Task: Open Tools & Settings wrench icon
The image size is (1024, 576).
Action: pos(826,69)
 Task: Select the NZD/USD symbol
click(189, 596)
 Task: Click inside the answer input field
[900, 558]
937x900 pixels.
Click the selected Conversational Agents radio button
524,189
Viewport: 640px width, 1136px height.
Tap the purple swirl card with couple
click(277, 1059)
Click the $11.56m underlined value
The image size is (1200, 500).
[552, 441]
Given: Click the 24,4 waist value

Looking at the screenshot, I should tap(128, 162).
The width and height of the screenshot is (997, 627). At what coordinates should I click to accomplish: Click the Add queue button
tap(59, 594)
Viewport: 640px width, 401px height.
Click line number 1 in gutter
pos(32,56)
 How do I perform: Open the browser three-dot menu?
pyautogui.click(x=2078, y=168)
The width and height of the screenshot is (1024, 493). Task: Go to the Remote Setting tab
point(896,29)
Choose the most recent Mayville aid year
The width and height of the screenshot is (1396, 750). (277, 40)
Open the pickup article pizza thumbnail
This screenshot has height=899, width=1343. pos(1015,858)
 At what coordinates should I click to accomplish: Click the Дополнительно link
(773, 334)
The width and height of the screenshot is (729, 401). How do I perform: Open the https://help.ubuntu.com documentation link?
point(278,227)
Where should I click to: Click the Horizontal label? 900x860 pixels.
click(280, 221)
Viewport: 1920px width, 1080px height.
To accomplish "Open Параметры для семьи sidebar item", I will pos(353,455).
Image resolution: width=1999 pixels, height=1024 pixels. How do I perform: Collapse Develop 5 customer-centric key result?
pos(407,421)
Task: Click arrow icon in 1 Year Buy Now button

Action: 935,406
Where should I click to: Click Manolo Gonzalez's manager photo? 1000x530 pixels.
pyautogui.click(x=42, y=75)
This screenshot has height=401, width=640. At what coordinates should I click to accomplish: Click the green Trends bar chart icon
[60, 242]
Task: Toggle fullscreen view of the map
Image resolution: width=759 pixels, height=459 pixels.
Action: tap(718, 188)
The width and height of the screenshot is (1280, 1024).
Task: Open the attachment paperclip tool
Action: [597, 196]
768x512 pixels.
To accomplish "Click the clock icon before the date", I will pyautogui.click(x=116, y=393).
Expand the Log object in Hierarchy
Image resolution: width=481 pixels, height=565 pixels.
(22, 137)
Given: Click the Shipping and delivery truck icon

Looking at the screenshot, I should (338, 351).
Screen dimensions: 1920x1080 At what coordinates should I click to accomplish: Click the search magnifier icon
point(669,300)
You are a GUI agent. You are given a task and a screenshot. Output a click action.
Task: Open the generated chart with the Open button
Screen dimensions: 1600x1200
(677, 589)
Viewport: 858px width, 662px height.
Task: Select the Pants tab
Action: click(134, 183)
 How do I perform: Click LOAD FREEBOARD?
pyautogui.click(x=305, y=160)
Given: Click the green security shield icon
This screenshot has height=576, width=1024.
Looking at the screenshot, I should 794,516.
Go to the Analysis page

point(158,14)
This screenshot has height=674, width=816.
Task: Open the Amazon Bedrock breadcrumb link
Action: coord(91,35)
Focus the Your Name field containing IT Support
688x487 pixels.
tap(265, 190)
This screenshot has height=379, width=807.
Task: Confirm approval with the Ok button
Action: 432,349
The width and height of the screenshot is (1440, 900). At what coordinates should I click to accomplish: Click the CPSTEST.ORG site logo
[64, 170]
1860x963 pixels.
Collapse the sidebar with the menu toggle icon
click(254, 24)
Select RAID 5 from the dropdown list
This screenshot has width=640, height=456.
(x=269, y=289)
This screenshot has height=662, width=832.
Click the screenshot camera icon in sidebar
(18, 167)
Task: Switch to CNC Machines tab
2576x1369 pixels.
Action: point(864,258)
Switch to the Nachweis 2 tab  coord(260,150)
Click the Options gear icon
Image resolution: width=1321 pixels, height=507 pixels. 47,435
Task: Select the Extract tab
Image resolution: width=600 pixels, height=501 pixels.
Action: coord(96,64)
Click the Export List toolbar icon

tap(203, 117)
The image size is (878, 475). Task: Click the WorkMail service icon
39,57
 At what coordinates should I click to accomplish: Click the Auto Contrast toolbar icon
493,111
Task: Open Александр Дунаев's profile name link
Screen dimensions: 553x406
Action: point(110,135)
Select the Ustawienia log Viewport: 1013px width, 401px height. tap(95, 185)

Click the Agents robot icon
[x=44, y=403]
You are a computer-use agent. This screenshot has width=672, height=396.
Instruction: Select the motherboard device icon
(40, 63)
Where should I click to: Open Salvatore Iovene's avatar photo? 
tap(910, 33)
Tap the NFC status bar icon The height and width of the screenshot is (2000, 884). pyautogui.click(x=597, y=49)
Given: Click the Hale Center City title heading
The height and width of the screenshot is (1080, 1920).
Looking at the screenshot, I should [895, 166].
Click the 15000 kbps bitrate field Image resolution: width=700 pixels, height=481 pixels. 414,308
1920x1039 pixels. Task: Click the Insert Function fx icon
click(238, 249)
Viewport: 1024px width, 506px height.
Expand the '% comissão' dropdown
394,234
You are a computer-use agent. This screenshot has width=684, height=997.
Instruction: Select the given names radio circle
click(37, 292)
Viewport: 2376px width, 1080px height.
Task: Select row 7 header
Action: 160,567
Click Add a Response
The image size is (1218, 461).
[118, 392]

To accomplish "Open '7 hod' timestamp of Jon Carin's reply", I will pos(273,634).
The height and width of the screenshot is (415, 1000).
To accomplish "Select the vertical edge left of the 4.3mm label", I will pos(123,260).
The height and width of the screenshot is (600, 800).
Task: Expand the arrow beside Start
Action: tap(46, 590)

# [What is asked]
Reproduce all the lines above, switching "wrench icon" to "spanner icon" and leaving everything else as it is.

# [Exercise output]
Task: Open Tools & Settings spanner icon
The image size is (1024, 576).
Action: pos(826,69)
 Task: Select the NZD/USD symbol
click(189, 596)
 Task: Click inside the answer input field
[900, 558]
937x900 pixels.
Click the selected Conversational Agents radio button
524,189
Viewport: 640px width, 1136px height.
Tap the purple swirl card with couple
click(277, 1059)
Click the $11.56m underlined value
The image size is (1200, 500).
[552, 441]
Given: Click the 24,4 waist value

Looking at the screenshot, I should tap(128, 162).
The width and height of the screenshot is (997, 627). At what coordinates should I click to accomplish: Click the Add queue button
tap(59, 594)
Viewport: 640px width, 401px height.
Click line number 1 in gutter
pos(32,56)
 How do I perform: Open the browser three-dot menu?
pyautogui.click(x=2078, y=168)
The width and height of the screenshot is (1024, 493). Task: Go to the Remote Setting tab
point(896,29)
Choose the most recent Mayville aid year
The width and height of the screenshot is (1396, 750). (277, 40)
Open the pickup article pizza thumbnail
This screenshot has height=899, width=1343. pos(1015,858)
 At what coordinates should I click to accomplish: Click the Дополнительно link
(773, 334)
The width and height of the screenshot is (729, 401). How do I perform: Open the https://help.ubuntu.com documentation link?
point(278,227)
Where should I click to: Click the Horizontal label? 900x860 pixels.
click(280, 221)
Viewport: 1920px width, 1080px height.
To accomplish "Open Параметры для семьи sidebar item", I will pos(353,455).
Image resolution: width=1999 pixels, height=1024 pixels. How do I perform: Collapse Develop 5 customer-centric key result?
pos(407,421)
Task: Click arrow icon in 1 Year Buy Now button

Action: 935,406
Where should I click to: Click Manolo Gonzalez's manager photo? 1000x530 pixels.
pyautogui.click(x=42, y=75)
This screenshot has height=401, width=640. At what coordinates should I click to accomplish: Click the green Trends bar chart icon
[60, 242]
Task: Toggle fullscreen view of the map
Image resolution: width=759 pixels, height=459 pixels.
Action: tap(718, 188)
The width and height of the screenshot is (1280, 1024).
Task: Open the attachment paperclip tool
Action: [597, 196]
768x512 pixels.
To accomplish "Click the clock icon before the date", I will pyautogui.click(x=116, y=393).
Expand the Log object in Hierarchy
Image resolution: width=481 pixels, height=565 pixels.
(22, 137)
Given: Click the Shipping and delivery truck icon

Looking at the screenshot, I should (338, 351).
Screen dimensions: 1920x1080 At what coordinates should I click to accomplish: Click the search magnifier icon
point(669,300)
You are a GUI agent. You are given a task and a screenshot. Output a click action.
Task: Open the generated chart with the Open button
Screen dimensions: 1600x1200
(677, 589)
Viewport: 858px width, 662px height.
Task: Select the Pants tab
Action: click(134, 183)
 How do I perform: Click LOAD FREEBOARD?
pyautogui.click(x=305, y=160)
Given: Click the green security shield icon
This screenshot has height=576, width=1024.
Looking at the screenshot, I should 794,516.
Go to the Analysis page

point(158,14)
This screenshot has height=674, width=816.
Task: Open the Amazon Bedrock breadcrumb link
Action: coord(91,35)
Focus the Your Name field containing IT Support
688x487 pixels.
tap(265, 190)
This screenshot has height=379, width=807.
Task: Confirm approval with the Ok button
Action: 432,349
The width and height of the screenshot is (1440, 900). At what coordinates should I click to accomplish: Click the CPSTEST.ORG site logo
[64, 170]
1860x963 pixels.
Collapse the sidebar with the menu toggle icon
click(254, 24)
Select RAID 5 from the dropdown list
This screenshot has width=640, height=456.
(x=269, y=289)
This screenshot has height=662, width=832.
Click the screenshot camera icon in sidebar
(18, 167)
Task: Switch to CNC Machines tab
2576x1369 pixels.
Action: point(864,258)
Switch to the Nachweis 2 tab  coord(260,150)
Click the Options gear icon
Image resolution: width=1321 pixels, height=507 pixels. 47,435
Task: Select the Extract tab
Image resolution: width=600 pixels, height=501 pixels.
Action: coord(96,64)
Click the Export List toolbar icon

tap(203, 117)
The image size is (878, 475). Task: Click the WorkMail service icon
39,57
 At what coordinates should I click to accomplish: Click the Auto Contrast toolbar icon
493,111
Task: Open Александр Дунаев's profile name link
Screen dimensions: 553x406
Action: point(110,135)
Select the Ustawienia log Viewport: 1013px width, 401px height. tap(95, 185)

Click the Agents robot icon
[x=44, y=403]
You are a computer-use agent. This screenshot has width=672, height=396.
Instruction: Select the motherboard device icon
(40, 63)
Where should I click to: Open Salvatore Iovene's avatar photo? 
tap(910, 33)
Tap the NFC status bar icon The height and width of the screenshot is (2000, 884). pyautogui.click(x=597, y=49)
Given: Click the Hale Center City title heading
The height and width of the screenshot is (1080, 1920).
Looking at the screenshot, I should [895, 166].
Click the 15000 kbps bitrate field Image resolution: width=700 pixels, height=481 pixels. 414,308
1920x1039 pixels. Task: Click the Insert Function fx icon
click(238, 249)
Viewport: 1024px width, 506px height.
Expand the '% comissão' dropdown
394,234
You are a computer-use agent. This screenshot has width=684, height=997.
Instruction: Select the given names radio circle
click(37, 292)
Viewport: 2376px width, 1080px height.
Task: Select row 7 header
Action: 160,567
Click Add a Response
The image size is (1218, 461).
[118, 392]

To accomplish "Open '7 hod' timestamp of Jon Carin's reply", I will pos(273,634).
The height and width of the screenshot is (415, 1000).
To accomplish "Select the vertical edge left of the 4.3mm label", I will pos(123,260).
The height and width of the screenshot is (600, 800).
Task: Expand the arrow beside Start
Action: tap(46, 590)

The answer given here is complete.